BEGIN Information given

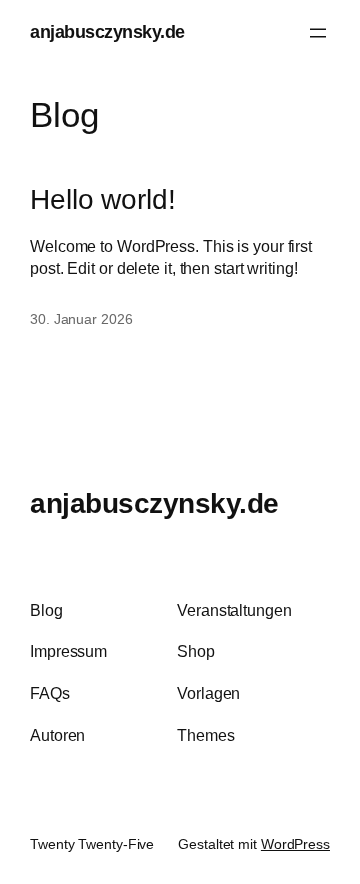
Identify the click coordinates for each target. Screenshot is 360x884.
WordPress (295, 844)
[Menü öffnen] (318, 33)
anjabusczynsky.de (107, 32)
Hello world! (103, 199)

END Information given

An answer that restates all the entries exactly and drops the images is what is needed.

* _The completed task_:
Identify the click coordinates for each target. Screenshot is 360x884.
WordPress (295, 844)
[Menü öffnen] (318, 33)
anjabusczynsky.de (107, 32)
Hello world! (103, 199)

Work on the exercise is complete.